TASK TO CARRY OUT:
The records are to be repeated in full. Every line must match.

DATASET EXCERPTS:
┄┄┄┄┄┄┄┄┄┄

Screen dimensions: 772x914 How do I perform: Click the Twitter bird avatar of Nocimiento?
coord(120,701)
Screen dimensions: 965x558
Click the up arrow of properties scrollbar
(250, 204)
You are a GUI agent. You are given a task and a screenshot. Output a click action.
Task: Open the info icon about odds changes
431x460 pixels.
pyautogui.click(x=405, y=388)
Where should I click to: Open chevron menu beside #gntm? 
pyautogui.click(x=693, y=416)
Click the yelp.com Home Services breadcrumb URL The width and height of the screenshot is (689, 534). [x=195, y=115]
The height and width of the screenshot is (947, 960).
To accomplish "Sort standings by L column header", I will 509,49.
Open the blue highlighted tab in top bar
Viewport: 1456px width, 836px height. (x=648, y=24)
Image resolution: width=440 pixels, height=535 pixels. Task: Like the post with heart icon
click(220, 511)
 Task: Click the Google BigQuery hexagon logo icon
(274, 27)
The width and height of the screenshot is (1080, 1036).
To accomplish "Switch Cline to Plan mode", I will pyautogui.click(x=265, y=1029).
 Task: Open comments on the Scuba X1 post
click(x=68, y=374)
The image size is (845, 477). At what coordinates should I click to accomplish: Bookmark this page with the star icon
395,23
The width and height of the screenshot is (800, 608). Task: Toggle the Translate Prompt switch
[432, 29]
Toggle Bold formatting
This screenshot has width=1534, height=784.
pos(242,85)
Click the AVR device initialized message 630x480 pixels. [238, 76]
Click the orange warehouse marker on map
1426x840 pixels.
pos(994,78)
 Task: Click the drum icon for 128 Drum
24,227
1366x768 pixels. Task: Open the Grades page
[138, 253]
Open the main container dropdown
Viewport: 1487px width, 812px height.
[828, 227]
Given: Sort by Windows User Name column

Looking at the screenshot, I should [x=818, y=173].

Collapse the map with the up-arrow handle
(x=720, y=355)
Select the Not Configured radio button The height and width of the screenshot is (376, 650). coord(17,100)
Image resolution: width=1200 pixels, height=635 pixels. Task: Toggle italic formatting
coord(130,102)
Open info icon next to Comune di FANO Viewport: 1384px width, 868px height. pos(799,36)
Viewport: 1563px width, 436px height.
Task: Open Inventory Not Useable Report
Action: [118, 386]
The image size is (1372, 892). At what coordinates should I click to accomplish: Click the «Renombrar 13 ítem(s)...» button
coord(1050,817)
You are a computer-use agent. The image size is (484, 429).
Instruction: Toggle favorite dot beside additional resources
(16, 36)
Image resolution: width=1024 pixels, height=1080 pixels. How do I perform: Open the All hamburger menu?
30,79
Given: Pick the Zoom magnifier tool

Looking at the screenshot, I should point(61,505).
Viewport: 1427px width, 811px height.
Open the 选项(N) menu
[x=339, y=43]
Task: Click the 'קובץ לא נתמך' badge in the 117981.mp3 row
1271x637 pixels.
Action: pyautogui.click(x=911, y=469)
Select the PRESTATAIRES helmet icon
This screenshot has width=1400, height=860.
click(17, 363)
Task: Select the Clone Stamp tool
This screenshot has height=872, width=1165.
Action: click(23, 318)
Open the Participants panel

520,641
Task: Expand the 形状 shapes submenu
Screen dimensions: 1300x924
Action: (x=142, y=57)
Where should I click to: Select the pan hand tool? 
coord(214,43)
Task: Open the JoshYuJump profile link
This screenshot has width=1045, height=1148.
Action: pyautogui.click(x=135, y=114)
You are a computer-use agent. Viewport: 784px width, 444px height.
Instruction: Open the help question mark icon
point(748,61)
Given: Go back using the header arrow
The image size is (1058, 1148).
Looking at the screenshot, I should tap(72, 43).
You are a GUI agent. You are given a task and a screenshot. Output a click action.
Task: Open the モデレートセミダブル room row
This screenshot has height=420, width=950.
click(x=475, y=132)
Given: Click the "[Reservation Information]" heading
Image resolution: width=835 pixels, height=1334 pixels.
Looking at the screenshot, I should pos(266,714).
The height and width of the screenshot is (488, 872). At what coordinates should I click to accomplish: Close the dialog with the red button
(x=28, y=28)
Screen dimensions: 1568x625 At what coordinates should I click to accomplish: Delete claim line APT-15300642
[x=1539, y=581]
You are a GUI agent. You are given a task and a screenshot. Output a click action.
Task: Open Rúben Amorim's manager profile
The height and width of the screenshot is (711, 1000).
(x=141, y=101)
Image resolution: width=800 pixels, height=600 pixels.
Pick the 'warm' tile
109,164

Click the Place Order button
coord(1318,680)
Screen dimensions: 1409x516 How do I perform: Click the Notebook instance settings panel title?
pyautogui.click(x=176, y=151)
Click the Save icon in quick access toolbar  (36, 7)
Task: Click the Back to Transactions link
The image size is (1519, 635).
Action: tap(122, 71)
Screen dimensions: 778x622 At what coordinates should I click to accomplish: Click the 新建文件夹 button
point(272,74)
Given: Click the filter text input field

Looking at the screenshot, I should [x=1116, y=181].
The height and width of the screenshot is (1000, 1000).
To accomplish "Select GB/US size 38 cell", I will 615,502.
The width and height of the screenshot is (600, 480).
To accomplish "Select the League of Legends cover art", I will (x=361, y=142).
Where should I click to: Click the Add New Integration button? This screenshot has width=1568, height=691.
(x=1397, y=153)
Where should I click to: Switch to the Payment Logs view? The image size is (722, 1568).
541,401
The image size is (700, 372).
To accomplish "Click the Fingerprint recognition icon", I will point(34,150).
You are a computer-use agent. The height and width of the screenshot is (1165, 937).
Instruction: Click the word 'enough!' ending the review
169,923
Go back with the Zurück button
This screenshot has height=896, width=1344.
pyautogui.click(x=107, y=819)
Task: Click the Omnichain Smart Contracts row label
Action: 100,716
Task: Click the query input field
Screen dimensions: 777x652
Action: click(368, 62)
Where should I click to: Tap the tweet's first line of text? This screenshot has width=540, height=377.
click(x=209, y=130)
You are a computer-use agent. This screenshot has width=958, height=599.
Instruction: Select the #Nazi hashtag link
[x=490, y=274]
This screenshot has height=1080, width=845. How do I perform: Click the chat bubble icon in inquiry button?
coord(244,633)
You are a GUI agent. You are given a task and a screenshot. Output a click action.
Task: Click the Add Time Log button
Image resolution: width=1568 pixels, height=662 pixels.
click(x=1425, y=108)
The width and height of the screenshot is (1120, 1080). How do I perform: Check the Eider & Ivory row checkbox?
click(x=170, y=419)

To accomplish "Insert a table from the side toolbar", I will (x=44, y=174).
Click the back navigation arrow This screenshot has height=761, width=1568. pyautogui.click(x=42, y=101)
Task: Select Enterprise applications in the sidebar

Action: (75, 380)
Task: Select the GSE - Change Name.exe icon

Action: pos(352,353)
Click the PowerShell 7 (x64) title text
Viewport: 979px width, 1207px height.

┄┄┄┄┄┄┄┄┄┄

RESULT OF THIS EXERCISE:
Screen dimensions: 772x914 How do I perform: Click the Twitter bird avatar of Nocimiento?
coord(120,701)
Screen dimensions: 965x558
Click the up arrow of properties scrollbar
(250, 204)
You are a GUI agent. You are given a task and a screenshot. Output a click action.
Task: Open the info icon about odds changes
431x460 pixels.
pyautogui.click(x=405, y=388)
Where should I click to: Open chevron menu beside #gntm? 
pyautogui.click(x=693, y=416)
Click the yelp.com Home Services breadcrumb URL The width and height of the screenshot is (689, 534). [x=195, y=115]
The height and width of the screenshot is (947, 960).
To accomplish "Sort standings by L column header", I will 509,49.
Open the blue highlighted tab in top bar
Viewport: 1456px width, 836px height. (x=648, y=24)
Image resolution: width=440 pixels, height=535 pixels. Task: Like the post with heart icon
click(220, 511)
 Task: Click the Google BigQuery hexagon logo icon
(274, 27)
The width and height of the screenshot is (1080, 1036).
To accomplish "Switch Cline to Plan mode", I will pyautogui.click(x=265, y=1029).
 Task: Open comments on the Scuba X1 post
click(x=68, y=374)
The image size is (845, 477). At what coordinates should I click to accomplish: Bookmark this page with the star icon
395,23
The width and height of the screenshot is (800, 608). Task: Toggle the Translate Prompt switch
[432, 29]
Toggle Bold formatting
This screenshot has width=1534, height=784.
pos(242,85)
Click the AVR device initialized message 630x480 pixels. [238, 76]
Click the orange warehouse marker on map
1426x840 pixels.
pos(994,78)
 Task: Click the drum icon for 128 Drum
24,227
1366x768 pixels. Task: Open the Grades page
[138, 253]
Open the main container dropdown
Viewport: 1487px width, 812px height.
[828, 227]
Given: Sort by Windows User Name column

Looking at the screenshot, I should [x=818, y=173].

Collapse the map with the up-arrow handle
(x=720, y=355)
Select the Not Configured radio button The height and width of the screenshot is (376, 650). coord(17,100)
Image resolution: width=1200 pixels, height=635 pixels. Task: Toggle italic formatting
coord(130,102)
Open info icon next to Comune di FANO Viewport: 1384px width, 868px height. pos(799,36)
Viewport: 1563px width, 436px height.
Task: Open Inventory Not Useable Report
Action: [118, 386]
The image size is (1372, 892). At what coordinates should I click to accomplish: Click the «Renombrar 13 ítem(s)...» button
coord(1050,817)
You are a computer-use agent. The image size is (484, 429).
Instruction: Toggle favorite dot beside additional resources
(16, 36)
Image resolution: width=1024 pixels, height=1080 pixels. How do I perform: Open the All hamburger menu?
30,79
Given: Pick the Zoom magnifier tool

Looking at the screenshot, I should point(61,505).
Viewport: 1427px width, 811px height.
Open the 选项(N) menu
[x=339, y=43]
Task: Click the 'קובץ לא נתמך' badge in the 117981.mp3 row
1271x637 pixels.
Action: pyautogui.click(x=911, y=469)
Select the PRESTATAIRES helmet icon
This screenshot has width=1400, height=860.
click(17, 363)
Task: Select the Clone Stamp tool
This screenshot has height=872, width=1165.
Action: click(23, 318)
Open the Participants panel

520,641
Task: Expand the 形状 shapes submenu
Screen dimensions: 1300x924
Action: (x=142, y=57)
Where should I click to: Select the pan hand tool? 
coord(214,43)
Task: Open the JoshYuJump profile link
This screenshot has width=1045, height=1148.
Action: pyautogui.click(x=135, y=114)
You are a computer-use agent. Viewport: 784px width, 444px height.
Instruction: Open the help question mark icon
point(748,61)
Given: Go back using the header arrow
The image size is (1058, 1148).
Looking at the screenshot, I should tap(72, 43).
You are a GUI agent. You are given a task and a screenshot. Output a click action.
Task: Open the モデレートセミダブル room row
This screenshot has height=420, width=950.
click(x=475, y=132)
Given: Click the "[Reservation Information]" heading
Image resolution: width=835 pixels, height=1334 pixels.
Looking at the screenshot, I should pos(266,714).
The height and width of the screenshot is (488, 872). At what coordinates should I click to accomplish: Close the dialog with the red button
(x=28, y=28)
Screen dimensions: 1568x625 At what coordinates should I click to accomplish: Delete claim line APT-15300642
[x=1539, y=581]
You are a GUI agent. You are given a task and a screenshot. Output a click action.
Task: Open Rúben Amorim's manager profile
The height and width of the screenshot is (711, 1000).
(x=141, y=101)
Image resolution: width=800 pixels, height=600 pixels.
Pick the 'warm' tile
109,164

Click the Place Order button
coord(1318,680)
Screen dimensions: 1409x516 How do I perform: Click the Notebook instance settings panel title?
pyautogui.click(x=176, y=151)
Click the Save icon in quick access toolbar  (36, 7)
Task: Click the Back to Transactions link
The image size is (1519, 635).
Action: tap(122, 71)
Screen dimensions: 778x622 At what coordinates should I click to accomplish: Click the 新建文件夹 button
point(272,74)
Given: Click the filter text input field

Looking at the screenshot, I should [x=1116, y=181].
The height and width of the screenshot is (1000, 1000).
To accomplish "Select GB/US size 38 cell", I will 615,502.
The width and height of the screenshot is (600, 480).
To accomplish "Select the League of Legends cover art", I will (x=361, y=142).
Where should I click to: Click the Add New Integration button? This screenshot has width=1568, height=691.
(x=1397, y=153)
Where should I click to: Switch to the Payment Logs view? The image size is (722, 1568).
541,401
The image size is (700, 372).
To accomplish "Click the Fingerprint recognition icon", I will point(34,150).
You are a computer-use agent. The height and width of the screenshot is (1165, 937).
Instruction: Click the word 'enough!' ending the review
169,923
Go back with the Zurück button
This screenshot has height=896, width=1344.
pyautogui.click(x=107, y=819)
Task: Click the Omnichain Smart Contracts row label
Action: 100,716
Task: Click the query input field
Screen dimensions: 777x652
Action: click(368, 62)
Where should I click to: Tap the tweet's first line of text? This screenshot has width=540, height=377.
click(x=209, y=130)
You are a computer-use agent. This screenshot has width=958, height=599.
Instruction: Select the #Nazi hashtag link
[x=490, y=274]
This screenshot has height=1080, width=845. How do I perform: Click the chat bubble icon in inquiry button?
coord(244,633)
You are a GUI agent. You are given a task and a screenshot. Output a click action.
Task: Click the Add Time Log button
Image resolution: width=1568 pixels, height=662 pixels.
click(x=1425, y=108)
The width and height of the screenshot is (1120, 1080). How do I perform: Check the Eider & Ivory row checkbox?
click(x=170, y=419)

To accomplish "Insert a table from the side toolbar", I will (x=44, y=174).
Click the back navigation arrow This screenshot has height=761, width=1568. pyautogui.click(x=42, y=101)
Task: Select Enterprise applications in the sidebar

Action: (75, 380)
Task: Select the GSE - Change Name.exe icon

Action: pos(352,353)
Click the PowerShell 7 (x64) title text
Viewport: 979px width, 1207px height.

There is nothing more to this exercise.